Now that the circle rate explanation is out of the way, lets have a moment of silence for the poor souls living in New Friends Colony in Delhi. The colony falls in Category A, which means that the government mandates that the transaction should happen at Rs. 7,75,000 per square yard (its actually square meters, but for purposes of this example, I am not getting into the details). What is the actual market rate there? – about Rs. 5,00,000 per square meter.

Lets run through a live example now.

The government mandated price for a 500 square yard plot is Rs. 38.75 cr. The market price is Rs. 25 cr. Thats a difference of Rs. 13.75 cr!! Lets say you go for the transaction at Rs. 25 cr. – Here are the ramifications of that:

a) Stamp Duty – Stamp duty will be paid at the government mandated rate. Assuming 6%, it works out to Rs. 2.3 cr. vs Rs. 1.5 cr on Rs. 25 cr. Therefore, you are paying the government Rs. 80 lakhs on top.

b) Tax authorities – You pay stamp duty on Rs. 38.75 cr, but as a seller, you only receive Rs. 25 cr in your bank account (lets forget about black money for now!). Ideal scenario for the babu’s at the tax authorities to start sending you notices and harassing you. Where did the other Rs. 13.75 cr go? You tell one department of the government that the price is Rs. 38.75 cr and the other that its 25 cr.? Of course you’re lying!!

Spot the odd one out – Sundar Nagar, Golf Links, Jor Bagh, Amrita Shergill Marg, New Friends Colony.

Did you guess New Friends Colony – CORRECT !

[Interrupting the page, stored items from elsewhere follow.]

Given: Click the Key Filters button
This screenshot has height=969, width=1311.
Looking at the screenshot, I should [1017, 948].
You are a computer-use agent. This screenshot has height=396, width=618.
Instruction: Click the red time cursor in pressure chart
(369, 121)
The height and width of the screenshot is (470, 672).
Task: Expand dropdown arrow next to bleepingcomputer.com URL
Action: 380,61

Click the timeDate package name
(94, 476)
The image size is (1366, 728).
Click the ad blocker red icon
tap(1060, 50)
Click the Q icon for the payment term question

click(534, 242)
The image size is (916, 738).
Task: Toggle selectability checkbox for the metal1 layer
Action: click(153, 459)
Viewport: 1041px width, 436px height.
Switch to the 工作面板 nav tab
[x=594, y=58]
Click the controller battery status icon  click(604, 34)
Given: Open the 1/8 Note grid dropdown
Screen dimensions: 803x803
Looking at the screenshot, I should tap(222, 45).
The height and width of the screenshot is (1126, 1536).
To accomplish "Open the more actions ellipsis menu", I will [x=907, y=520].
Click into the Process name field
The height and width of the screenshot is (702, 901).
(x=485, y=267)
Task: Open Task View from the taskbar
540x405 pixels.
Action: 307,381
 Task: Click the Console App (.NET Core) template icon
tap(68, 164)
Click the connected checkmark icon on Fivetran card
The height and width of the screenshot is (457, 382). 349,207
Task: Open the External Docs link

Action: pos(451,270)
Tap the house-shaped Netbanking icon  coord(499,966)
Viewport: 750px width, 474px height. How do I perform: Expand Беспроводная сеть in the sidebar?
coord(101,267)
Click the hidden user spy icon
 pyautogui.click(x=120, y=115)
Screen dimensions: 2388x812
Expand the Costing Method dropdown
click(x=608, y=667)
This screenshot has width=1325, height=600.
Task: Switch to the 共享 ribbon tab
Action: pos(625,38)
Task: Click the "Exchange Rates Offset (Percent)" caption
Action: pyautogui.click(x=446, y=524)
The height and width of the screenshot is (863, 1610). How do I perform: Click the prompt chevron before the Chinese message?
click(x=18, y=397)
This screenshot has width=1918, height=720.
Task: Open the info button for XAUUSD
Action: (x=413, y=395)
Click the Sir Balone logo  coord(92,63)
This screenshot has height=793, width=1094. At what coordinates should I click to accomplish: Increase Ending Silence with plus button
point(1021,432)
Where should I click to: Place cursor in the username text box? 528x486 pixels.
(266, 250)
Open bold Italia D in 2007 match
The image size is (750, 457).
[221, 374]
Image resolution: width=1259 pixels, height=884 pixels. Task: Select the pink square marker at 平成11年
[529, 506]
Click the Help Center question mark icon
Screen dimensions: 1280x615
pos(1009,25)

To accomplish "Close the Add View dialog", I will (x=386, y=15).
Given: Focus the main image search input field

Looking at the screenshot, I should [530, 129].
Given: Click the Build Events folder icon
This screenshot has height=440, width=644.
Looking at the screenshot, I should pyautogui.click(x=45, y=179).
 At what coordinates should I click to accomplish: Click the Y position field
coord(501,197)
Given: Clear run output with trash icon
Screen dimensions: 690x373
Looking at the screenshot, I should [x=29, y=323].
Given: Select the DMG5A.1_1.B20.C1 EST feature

Lets try and understand why the government raised the circle rates? Simply because they are not earning enough money from property registrations! This is what must have gone through their heads – Currently we are getting 6% of x, its not enough, lets increase the x by 20% and we make 20% more money! Genius! NOT!!

No one in the government understood the concept that if you lower x, and increase the 6%, there might be a higher windfall for the government. Of course for this they would have to know that the market is in a slump, but with the Modi wave, anything is possible.

What could the government have done? – They have the records of transactions registered in an area, and at what rate. Analyse that data! Does an area have a high number of transactions? Increase the circle rate there! Does an area have transactions at a rate much higher than the circle rate, Increase the circle rate there!

If anyone can forward this blogging rant to someone in the government, the residents of New Friends Colony will be eternally grateful!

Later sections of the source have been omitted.